You can't just hire multiple people to do a job all the time. That's not how high-skill jobs work. I have a huge workload, and if they hired someone to "help" with that workload, the amount of work to be done would actually go up.
And certainly you understand that the Chinese government is a hellish dystopia, but also that people choose sweatshop labor over subsistence farming even in that hellscape.
If more people make the workload per person go up that very much sounds like a lack of or insufficiently developed processes to allow those people to actually effectively work together.
And it should be obvious that something being less bad than any available alternative doesn't make it not exploitative.
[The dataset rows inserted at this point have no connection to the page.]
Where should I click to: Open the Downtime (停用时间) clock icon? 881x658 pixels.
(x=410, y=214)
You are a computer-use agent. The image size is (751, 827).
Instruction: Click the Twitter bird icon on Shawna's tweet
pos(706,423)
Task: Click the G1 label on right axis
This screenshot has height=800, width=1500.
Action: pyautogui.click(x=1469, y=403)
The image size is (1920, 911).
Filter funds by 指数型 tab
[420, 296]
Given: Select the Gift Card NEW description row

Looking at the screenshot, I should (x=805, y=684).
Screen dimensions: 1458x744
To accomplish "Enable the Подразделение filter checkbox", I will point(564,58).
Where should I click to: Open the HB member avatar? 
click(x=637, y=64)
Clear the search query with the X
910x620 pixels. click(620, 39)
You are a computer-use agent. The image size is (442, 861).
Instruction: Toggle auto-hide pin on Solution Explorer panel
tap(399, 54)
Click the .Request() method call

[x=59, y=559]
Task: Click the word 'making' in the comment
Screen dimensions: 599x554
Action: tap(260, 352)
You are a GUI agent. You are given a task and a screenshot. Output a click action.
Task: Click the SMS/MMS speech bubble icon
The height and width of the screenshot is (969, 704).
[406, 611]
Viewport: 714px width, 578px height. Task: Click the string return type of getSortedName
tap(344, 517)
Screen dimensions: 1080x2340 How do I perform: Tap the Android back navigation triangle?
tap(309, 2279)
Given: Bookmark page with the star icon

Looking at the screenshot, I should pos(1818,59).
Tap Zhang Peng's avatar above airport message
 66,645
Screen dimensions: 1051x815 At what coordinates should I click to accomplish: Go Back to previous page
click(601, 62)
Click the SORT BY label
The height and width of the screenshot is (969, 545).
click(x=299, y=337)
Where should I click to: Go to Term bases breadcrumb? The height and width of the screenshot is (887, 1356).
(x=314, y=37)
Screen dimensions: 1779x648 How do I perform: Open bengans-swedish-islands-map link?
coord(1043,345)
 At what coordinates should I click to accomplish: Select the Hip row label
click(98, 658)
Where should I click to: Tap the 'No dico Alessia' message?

My job is building internal infrastructure at companies, and yes this is often absolutely true. However, it's also the case when any specialist is doing a complex task - I work with a lot of instructional designers, project managers, etc and "too many cooks in the kitchen" is absolutely a thing.
That's not even getting into highly specialized manual labor. My buddy is a Lineman, and the backlog for new Lineman is years long, because the job is extremely dangerous and skilled. You can't just swap people in.
Even something like press operators - I'm currently working in sustainable packaging and all of our manufacturing employees do 4 12-hr shifts (with unlimited OT opportunities) - this is because the practical realities of changing shifts cuts production severely. It's better to just pay people (a lot) more to work the 12s and only have one (two?) shift change(s)/day.
I have a feeling we'll never meet on the "exploitation" thing because I'm not a socialist, but hopefully these examples help demonstrate the other points.
I think we're also talking a bit past each other on the first point, in that "less than 2080 hours a year" is also achieved by, say, working 75 hour weeks for 6 months then not working at all for another 6 (sounds shit personally but some might like it) which would reduce a lot of the overhead.
If we include lack of trained personnel, then yes, I agree currently some people need to work that much because there's just no one to replace them.
My whole point was a bit more theoretical than an immediate "we will not notice any negative effects if suddenly everyone that works a lot works less" which I also would say is plain false, more a generalized "if people are properly trained and workload is efficiently divided, no one would necessarily have to work that much". Perfect efficiency in this regard is of course impossible to combine with people's freedom of choice (and fuck planned economies) but given that the vast majority of for example europe works less than 2080 hours a year already, it doesn't seem like too lofty of a goal. Still would take a while to actually reach though.
So, as a quick explanation, I take everything extremely literally. If I missed your more generalized points by not seeing the forest for the trees, my apologies. Internet posting is not often my tonal friend.
I do agree that hours can come down on lots of sectors. Personally, I'd love to see a generalized trend toward a 4-day week, with additional hires for overlap. Whether that's 4 10s or 4 8s (or even 4 12s like in manufacturing) I still think it's a better option for the vast majority of workers.